Allrecipes Seattle office. (Photos via Allrecipes).
Allrecipes Seattle office. (Photos via Allrecipes).

Allrecipes spent most of 2015 cooking up what it calls “Dot Next,” a redesign with an emphasis on social features, mobile optimization, and community. The Seattle-based online recipe company’s goal was to embrace new Internet trends and attract millennials, a demographic coveted by advertisers.

Allrecipes President Stan Pavlovsky

The makeover introduced a newsfeed (similar to Facebook), an “I Made It” button for cooks to like and share recipes, “Collections” (think Pinterest boards), as well as a recommendations platform.

The new site has been live for about seven months and the changes seem to be paying off. The site has seen about 40 percent year-over-year growth in millennial visitors, according to Allrecipes President Stan Pavlovsky. Allrecipes page views over the same time period remained fairly flat but that can largely be attributed to the introduction of a continuous scroll. The site’s monthly visits grew about 24 percent year-over-year.

“Our results speak for themselves in terms of what we’ve seen but also we have stats around our consumer satisfaction and we talk to our consumers on a regular basis,” said Pavlovsky. “Since the redesign, we’ve seen our brand grow fairly dramatically. We’re now at about 80 million uniques worldwide, per month.”

But growth often comes with growing pains or, as Pavlovsky calls it, “the relaunch effect.” Allrecipes has provided a community for cooks for more than 18 years, many of whom found the redesign jarring.

“Allrecipes seemed like the perfect do-it-all site,” reader Liana Hanson commented on a GeekWire post covering the redesign. “What we have now is a very cumbersome, Pinterest-like site. I’m not interested in being social. I want to find a recipe quickly and get cooking.”

BEFORE

Allrecipes before

AFTER

Photos and sharing features are front and center on Allrecipes new homepage.
Photos and sharing features are front and center on Allrecipes new homepage.

Hanson’s sentiments were echoed by nearly 50 other commenters.

Allrecipes’ makeover represents an interesting challenge for established brands. Advertisers are hungry for access to millennials, a cohort expected to become the largest living generation this year. This group is also just entering the workforce which means spending power. In order to embrace millennials, many sites are going social. Ted.com, PelicanBooks.com — even Whitehouse.gov — have all redesigned their websites to be more responsive and shareable.

allrecipesBusiness, like Allrecipes, are catering to millennials’ expectations of what a modern website looks like. While this proves effective for attracting younger users, it can be challenging for older generations to get on board with the social internet revolution.

Pavlovsky, for his part, isn’t overly concerned by the reaction.
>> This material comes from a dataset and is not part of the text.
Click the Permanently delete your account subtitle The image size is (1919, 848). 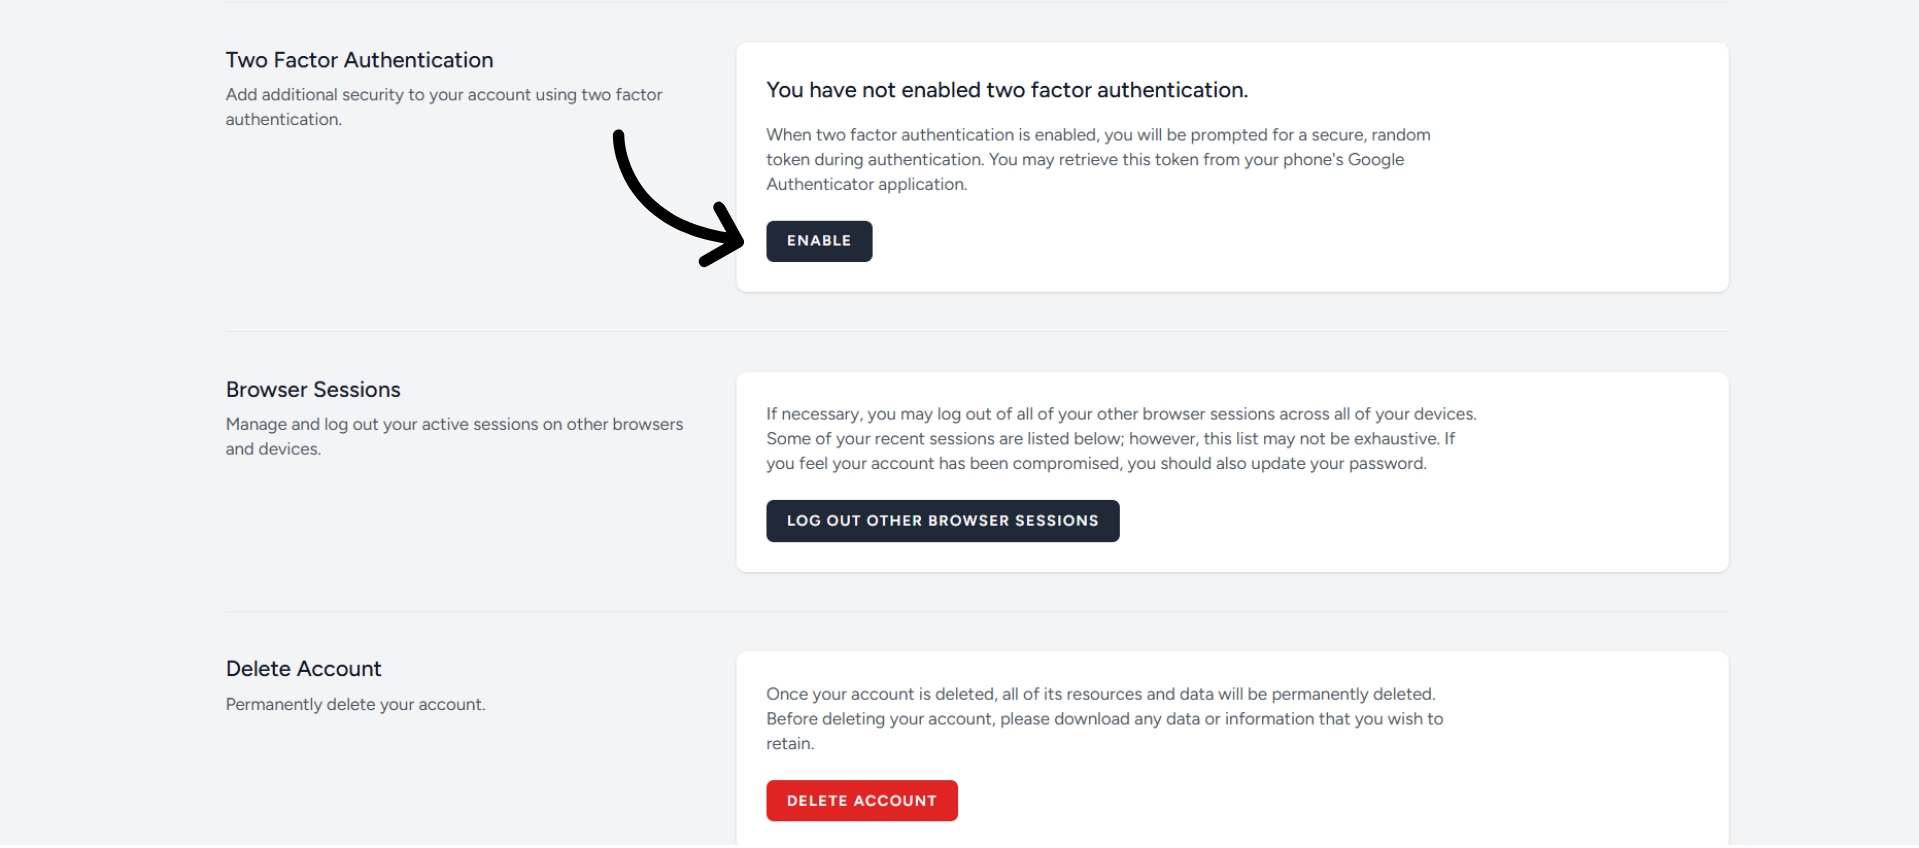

“In general, when you do a major redesign there’s something called ‘the relaunch effect’…your existing users want to know what happened. Who moved the cheese on them on them, right? They want to understand why you’ve changed an experience they were so comfortable with,” he said.

That experience was built over nearly two decades, during which Allrecipes evolved from a collection of cuisine-specific sites to one recipe behemoth. The company consolidated its 38 URLs (including sites like Cookierecipe.com, Chickenrecipe.com, etc.) into Allrecipes.com. In the early 2000s, it introduced features like mobile optimization, user photos, and expanded internationally. In 2012 the company was acquired by magazine publisher Meredith Corp for $175 million.

Since launching in 1997, the online recipe network has tried to remain nimble, adapting to the ever-changing Internet landscape. But much of the user experience remained the same, up until the 2015 overhaul.

When asked about the negative feedback, Pavlovsky said some backlash is to be expected, and stressed that Allrecipes is addressing any major user needs or trends it sees. The site, he says, uses satisfaction metrics to ensure the overall reaction to the site is where it should be, despite the relaunch effect.

Another key metric monitored by the company is the satisfaction among new users. “After the redesign new users actually had a higher satisfaction score than new users had before the redesign,” Pavlovsky said

As Allrecipes’ post-redesign success shows, you have to break a few eggs to make an omelet. Alienating some existing users is a risk many brands are willing to take if it means attracting the coveted 18 to 34-year-old market.